Curvi e stanchi rientravano i cafoni
guidando le bestie coi bastoni
muli cavalli ed asinelli
carichi di legna e carbonella.
Con lo sguardo sincero
e la dentiera disastrata
davano la buona sera
con mezza risata.
Le famiglie li accoglievano unite e composte
ognuno al proprio posto
col camino acceso il lumino sulla finestra
il lardo appeso per condir la minestra.
In un sol piatto si consumavano fave e pancotto
ed era il braciere a far da salotto
fatto di stagno su un tondo tavolato
si appoggiavano i piedi per essere riscaldati.
Teneva unita la famiglia
s’impartivano i consigli
il culto del rispetto
riscaldava il morale e l’affetto.
Intorno a quel fuoco
tutte le donne erano operose
con aghi telai e fusi
preparavano il corredo per le spose.
All’imbrunire si andava in comitiva
a bussare all’uscio del vicino e del parente
a chiedere con voce prepotente
‘’Dammi dammi il pane dei morti se no ti sfascio la porta’’.

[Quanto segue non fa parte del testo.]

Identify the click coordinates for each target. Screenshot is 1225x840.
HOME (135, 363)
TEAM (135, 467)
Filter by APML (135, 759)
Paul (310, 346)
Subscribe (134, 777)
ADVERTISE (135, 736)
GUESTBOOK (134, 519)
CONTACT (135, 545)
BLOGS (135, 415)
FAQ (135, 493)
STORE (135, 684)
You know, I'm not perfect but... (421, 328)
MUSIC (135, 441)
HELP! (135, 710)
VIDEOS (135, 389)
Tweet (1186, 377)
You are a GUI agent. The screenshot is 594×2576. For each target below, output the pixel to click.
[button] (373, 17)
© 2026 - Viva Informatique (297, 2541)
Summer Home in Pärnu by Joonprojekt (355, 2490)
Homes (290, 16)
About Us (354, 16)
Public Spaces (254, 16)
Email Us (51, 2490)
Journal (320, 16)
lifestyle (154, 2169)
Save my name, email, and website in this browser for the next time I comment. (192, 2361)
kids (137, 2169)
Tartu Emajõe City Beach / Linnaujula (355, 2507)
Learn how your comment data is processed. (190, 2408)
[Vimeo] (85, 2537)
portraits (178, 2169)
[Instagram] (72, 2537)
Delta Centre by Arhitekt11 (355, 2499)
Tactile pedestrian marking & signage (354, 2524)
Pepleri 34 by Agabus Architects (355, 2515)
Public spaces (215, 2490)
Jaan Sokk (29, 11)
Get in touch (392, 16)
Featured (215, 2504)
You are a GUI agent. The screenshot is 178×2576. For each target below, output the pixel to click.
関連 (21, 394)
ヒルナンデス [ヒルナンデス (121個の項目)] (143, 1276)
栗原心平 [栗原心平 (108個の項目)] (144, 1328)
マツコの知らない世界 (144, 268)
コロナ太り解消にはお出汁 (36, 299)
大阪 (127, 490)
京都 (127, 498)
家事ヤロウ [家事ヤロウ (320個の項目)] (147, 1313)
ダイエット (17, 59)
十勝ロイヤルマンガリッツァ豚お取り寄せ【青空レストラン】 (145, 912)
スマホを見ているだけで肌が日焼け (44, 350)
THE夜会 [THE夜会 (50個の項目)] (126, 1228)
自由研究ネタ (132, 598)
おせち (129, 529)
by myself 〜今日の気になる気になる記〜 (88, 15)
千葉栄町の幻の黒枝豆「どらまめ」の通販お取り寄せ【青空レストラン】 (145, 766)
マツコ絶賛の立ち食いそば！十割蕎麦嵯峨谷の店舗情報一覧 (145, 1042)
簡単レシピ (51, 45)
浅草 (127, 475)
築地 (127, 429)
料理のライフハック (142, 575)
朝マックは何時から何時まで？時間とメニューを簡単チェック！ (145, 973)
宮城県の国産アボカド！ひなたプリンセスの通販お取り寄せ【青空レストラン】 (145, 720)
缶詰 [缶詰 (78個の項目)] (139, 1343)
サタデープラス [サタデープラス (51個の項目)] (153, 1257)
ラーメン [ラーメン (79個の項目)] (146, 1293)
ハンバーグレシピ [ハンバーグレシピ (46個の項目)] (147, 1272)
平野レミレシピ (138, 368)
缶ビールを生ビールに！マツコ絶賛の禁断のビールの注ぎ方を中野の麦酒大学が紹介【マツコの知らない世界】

Apriva la vecchierella che si privava della scorta
offrendo frutta secca di ogni sorta
e qualche caramella
fatta in casa anche quella.
A letto presto quella sera
per dire tanta preghiera
si diventava umili e buoni
per ricevere ricchi doni.
Ci raccontavano che a portarli
erano i parenti morti
che tornavano puntuali a mezzanotte
tutti liberi e risorti.
Pare che siano stati visti davvero
uscire dal cimitero in fila e in corteo
davanti i piccini dietro i grandicelli
gli adulti e poi i vecchierelli.
Al mattino si andava in fretta
dietro la porta a ritirar la calzetta
tempo fa non c’era la televisione ma tanta ingenuità
la calzetta piena metteva felicità.
Dante Alighieri e il maestro Saggio, dalla “Divina Commedia” hanno lasciato il messaggio: ”Il comportamento della vita terrena destina le nostre sorti nel regno dei morti, così suddiviso: Inferno, Purgatorio e Paradiso “. Antonio De Curtis, in arte Totò, dalla ‘’A Livella ‘’ ha lasciato il messaggio ai vivi, attaccati al successo, alla ricchezza e alla vanità, che a nulla servono nell’Aldilà, giacché i morti fanno parte di un’altra realtà. Appartengono al mondo vero della livellata serietà.
La descrizione della vecchia tradizione garganica “La Calzetta”, serve a rinnovare ai più piccini, colmi d’ingenuità, che ricordare i parenti morti si dona Loro vitalità.